Aber wozu sollten wir uns Gedanken machen über etwas, das wir nicht wissen
können, wo der Weg zur Bewusstheit uns doch schon genug fordert an dem Platz,
an dem wir sind. Wir können doch nur sagen, was der Apostel Paulus schon gesagt
hat: „Kein Auge hat es gesehen und kein Ohr hat vernommen, was Gott denen
bereitet, die ihn lieben“ (1 Kor 2,9). Das ist eine ehrliche Projektion. Wenn
wir davon ausgehen, was durch unsere Bewusstheit jetzt möglich ist, dann wissen
wir, dass eine noch tiefere Bewusstheit noch viel befriedigender sein muss als
unsere gegenwärtige. Aber das reicht auch schon an Spekulation. Alles darüber
hinaus ist Betäubung, eine ersatzweise Befriedigung in der Phantasie. Wir sind
jetzt hier und da liegt das Feld unserer Bewusstheit. Was natürlich nicht
heißt, dass wir nicht in unserem Jetzt, wie Paulus weiter schreibt, uns vom
Geist in die Tiefen Gottes führen lassen könnten (ebd.) – wenn dieser Geist es
will.
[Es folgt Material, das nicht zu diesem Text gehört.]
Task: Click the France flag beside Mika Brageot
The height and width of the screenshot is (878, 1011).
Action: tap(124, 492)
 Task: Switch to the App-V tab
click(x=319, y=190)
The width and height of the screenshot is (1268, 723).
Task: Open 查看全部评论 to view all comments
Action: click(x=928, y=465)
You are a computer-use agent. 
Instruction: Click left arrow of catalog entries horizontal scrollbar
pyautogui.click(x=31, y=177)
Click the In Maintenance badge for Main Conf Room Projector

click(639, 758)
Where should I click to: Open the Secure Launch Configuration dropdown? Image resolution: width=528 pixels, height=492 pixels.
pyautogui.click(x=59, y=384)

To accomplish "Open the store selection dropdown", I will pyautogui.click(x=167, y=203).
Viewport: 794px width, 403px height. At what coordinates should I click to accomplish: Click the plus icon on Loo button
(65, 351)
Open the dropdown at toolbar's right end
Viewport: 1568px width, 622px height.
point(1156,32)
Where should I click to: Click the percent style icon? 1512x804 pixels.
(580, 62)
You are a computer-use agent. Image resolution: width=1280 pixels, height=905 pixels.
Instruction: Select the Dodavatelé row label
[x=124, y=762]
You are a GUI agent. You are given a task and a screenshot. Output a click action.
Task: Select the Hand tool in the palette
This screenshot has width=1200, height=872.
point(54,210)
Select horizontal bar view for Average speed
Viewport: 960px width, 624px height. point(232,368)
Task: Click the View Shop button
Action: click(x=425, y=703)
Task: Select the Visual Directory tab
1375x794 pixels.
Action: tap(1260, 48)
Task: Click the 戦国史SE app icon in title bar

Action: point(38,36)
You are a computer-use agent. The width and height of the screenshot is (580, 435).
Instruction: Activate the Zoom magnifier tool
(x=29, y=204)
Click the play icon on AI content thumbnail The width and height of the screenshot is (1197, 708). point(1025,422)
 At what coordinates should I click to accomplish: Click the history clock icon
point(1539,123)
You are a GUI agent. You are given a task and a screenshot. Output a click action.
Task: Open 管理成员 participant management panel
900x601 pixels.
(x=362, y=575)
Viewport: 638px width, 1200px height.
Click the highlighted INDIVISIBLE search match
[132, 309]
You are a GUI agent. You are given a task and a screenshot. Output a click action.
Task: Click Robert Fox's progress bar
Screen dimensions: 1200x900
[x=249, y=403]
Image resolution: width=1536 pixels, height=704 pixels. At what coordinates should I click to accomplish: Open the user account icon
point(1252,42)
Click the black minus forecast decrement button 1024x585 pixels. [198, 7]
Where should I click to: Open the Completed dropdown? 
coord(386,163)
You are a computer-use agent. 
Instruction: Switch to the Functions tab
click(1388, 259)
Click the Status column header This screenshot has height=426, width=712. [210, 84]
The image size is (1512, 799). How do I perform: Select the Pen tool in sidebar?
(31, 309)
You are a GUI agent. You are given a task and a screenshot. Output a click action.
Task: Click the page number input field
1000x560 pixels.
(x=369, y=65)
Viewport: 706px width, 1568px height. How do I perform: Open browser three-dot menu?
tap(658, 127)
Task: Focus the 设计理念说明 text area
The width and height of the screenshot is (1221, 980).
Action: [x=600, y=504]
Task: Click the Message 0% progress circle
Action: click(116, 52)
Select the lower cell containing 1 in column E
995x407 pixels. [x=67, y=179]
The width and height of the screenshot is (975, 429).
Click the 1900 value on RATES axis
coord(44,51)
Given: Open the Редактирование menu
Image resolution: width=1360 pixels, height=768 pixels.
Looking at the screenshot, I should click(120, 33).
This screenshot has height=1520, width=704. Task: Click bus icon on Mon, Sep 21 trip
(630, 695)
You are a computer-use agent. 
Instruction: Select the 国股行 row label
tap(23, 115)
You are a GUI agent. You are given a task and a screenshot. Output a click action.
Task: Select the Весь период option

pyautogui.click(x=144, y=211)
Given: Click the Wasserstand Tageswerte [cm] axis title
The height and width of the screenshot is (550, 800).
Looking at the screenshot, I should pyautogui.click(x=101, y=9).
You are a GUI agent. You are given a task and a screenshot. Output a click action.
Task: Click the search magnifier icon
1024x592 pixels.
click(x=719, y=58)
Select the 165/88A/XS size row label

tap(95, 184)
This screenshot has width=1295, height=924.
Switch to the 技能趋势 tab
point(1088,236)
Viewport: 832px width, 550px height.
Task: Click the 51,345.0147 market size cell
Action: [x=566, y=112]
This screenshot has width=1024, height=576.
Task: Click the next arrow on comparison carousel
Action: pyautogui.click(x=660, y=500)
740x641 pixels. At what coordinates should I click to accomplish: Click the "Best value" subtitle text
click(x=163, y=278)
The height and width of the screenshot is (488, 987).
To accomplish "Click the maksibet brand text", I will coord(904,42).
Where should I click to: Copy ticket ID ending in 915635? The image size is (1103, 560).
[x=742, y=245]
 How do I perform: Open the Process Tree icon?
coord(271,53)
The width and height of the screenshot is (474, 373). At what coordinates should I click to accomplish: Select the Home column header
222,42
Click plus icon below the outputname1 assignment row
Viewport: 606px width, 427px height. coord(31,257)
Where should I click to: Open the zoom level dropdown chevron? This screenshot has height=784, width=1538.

Ein bewusster Mensch ist ja nicht der Herr seines Schicksals. Er weiß
das. Daher entscheidet er nicht willkürlich, er lässt sich nur führen. Dadurch
erscheint er sehr selbstbewusst. In Wirklichkeit misstraut er sich selbst
total, vertraut dafür aber umso mehr dieser Führung durch „den Geist“. Auf sie
allein richtet sich seine Bewusstheit. Diese Bewusstheit ist also einfach ein
Wahrnehmen, ein Fühlen und in diesem Fühlen „offenbart“ sich die Wirklichkeit
und in ihr der nächste Schritt. Der Rest bleibt im Dunkel. Mehr ist nicht nötig,
um ein bestmögliches Leben leben zu können.